Step 2: Use these four key investment tools
Tool #1: Compound Interest
While having the experts do the hard work on your behalf is certainly a positive, it does not come for free. Unit trust investments will require you to pay an annual fee to the fund manager, the amount of which varies according to their skill. Some unit trusts also charge exit fees, which may make it more difficult to liquidate your investment than had you invested directly. It is important, therefore, to consider these costs when choosing which unit trust you would like to invest in as they differ from product-to-product. To find out more, you are highly encouraged to speak to your financial adviser representative on finding out about these fees.
Another important factor to remember is also that funds are not principal or capital guaranteed. Unlike more conservative asset classes, this means whatever you invest is subjected to risks. You may want to consult your financial adviser representative on this too.
Tool #2: Time Horizon
When you start investing early, you will be able to weather through more risk and generally earn better returns. This makes it possible for you to recover from wrong decisions without affecting your long-term financial goals. Moreover, starting early gives you more flexibility to reach your financial goals.
Tool #3: Knowledge to Invest
Weathering the volatility within global markets can be stressful to new investors. To better equip yourself to manage this, improve your knowledge on investing so that you are more comfortable with market movements and making future plans.
Tool #4: Dollar-Cost averaging
Dollar-cost averaging refers to putting a consistent amount of money into the same investment over time. This strategy involves dividing up the total amount of money you wish to invest into smaller, regular payments over a period of time.
This investment tool helps you:-
● enjoy lower costs
● ride out market downturns
● allows disciplined saving
● reduces the emotional element of investing
● mitigates the risk of bad timing.
Step #3: Manage your risk & plan for more
To minimise unforeseeable risks in your portfolio, risk management is key. Risk management refers to identifying, analysing and mitigating uncertainty in investment decisions.

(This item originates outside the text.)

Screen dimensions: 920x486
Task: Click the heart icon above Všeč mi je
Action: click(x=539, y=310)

It is also important to plan for flexibility in mind, just in case. Life is unpredictable, and preparing ahead for extra finances is better than running short when it truly matters.
Step #4: Choose the right partner(s) for your investment journey
Navigating investing on your own can be tricky, so it is always better to partner with someone with the experience to know what to do in any circumstance. Working with a financial adviser can help give you perspective and better understand your investment needs. More so, they give you access to information and guidance that may be difficult to find alone. It can also expose you to the various investment instruments available. Even as you improve your investment knowledge, a financial adviser can provide an alternative perspective and ensure your portfolio is balanced.

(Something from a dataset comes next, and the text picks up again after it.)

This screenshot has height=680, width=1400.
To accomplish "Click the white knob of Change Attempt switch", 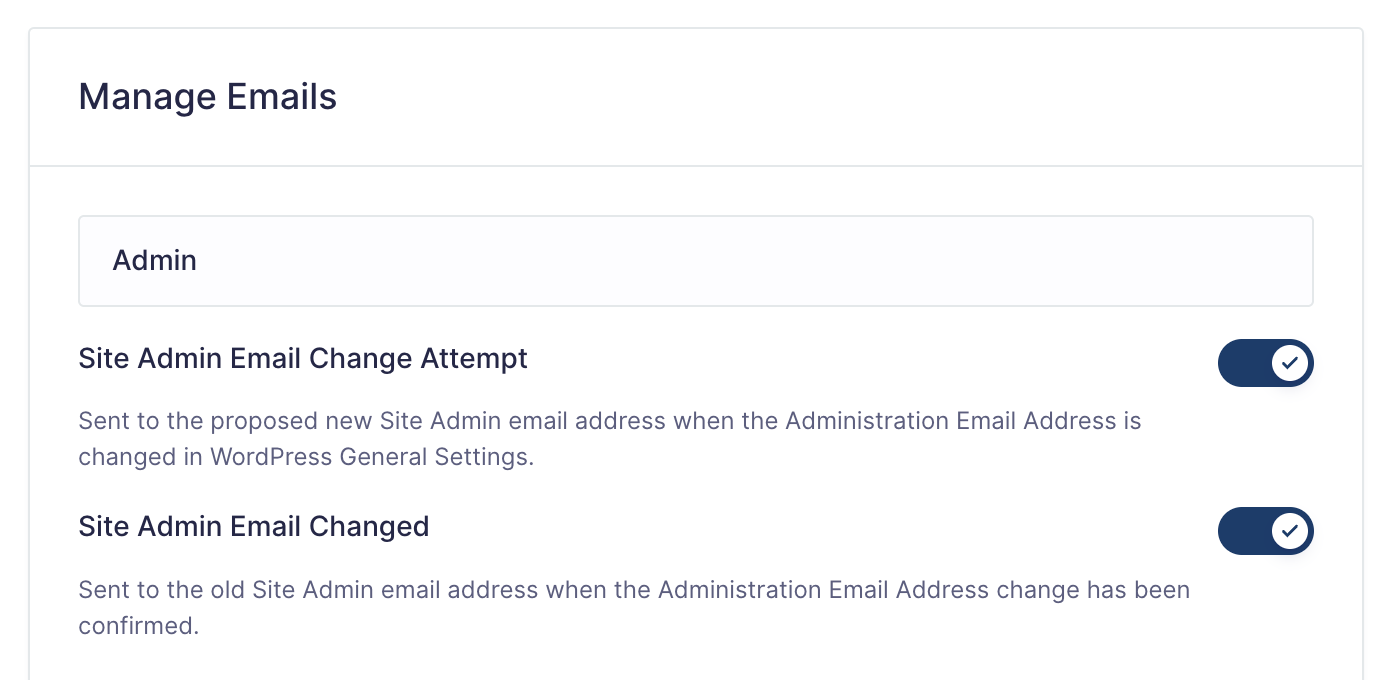I will tap(1291, 362).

Drop me an email to learn more about partnering with one of our consultants on your investment journey!
Step #5: Maintain a balanced portfolio
Too often, the focus is on starting on the journey, but it is equally important to that your investment portfolio continues to stay well-diversified for consistent, long-term growth. Monitor and make changes and adjustments as necessary, as life is not static. Sometimes the situation change and new factors and considerations need to be addressed in order for you to stay the
course.
The purpose of an investment portfolio is to give you financial stability and independence. Setting aside enough savings each month helps you to gain financial discipline and confidence for making decisions on finances and future planning. Smart investing takes your current expenses into consideration while planning for your short- and long-term goals. The most important aspect of building a portfolio is to balance your growth opportunities with your risks.
APEX ADVISORY GROUP
Sarah Khoo
With 9 years’ experience as a financial advisor at IPPFA, Sarah was part of the IPPFA Producer’s club (2014-2020) and the Million Dollar Round Table (2019-2021). As a child, Sarah was taught to manage her money well and this eventually led to her successful career as an outstanding adviser with IPPFA.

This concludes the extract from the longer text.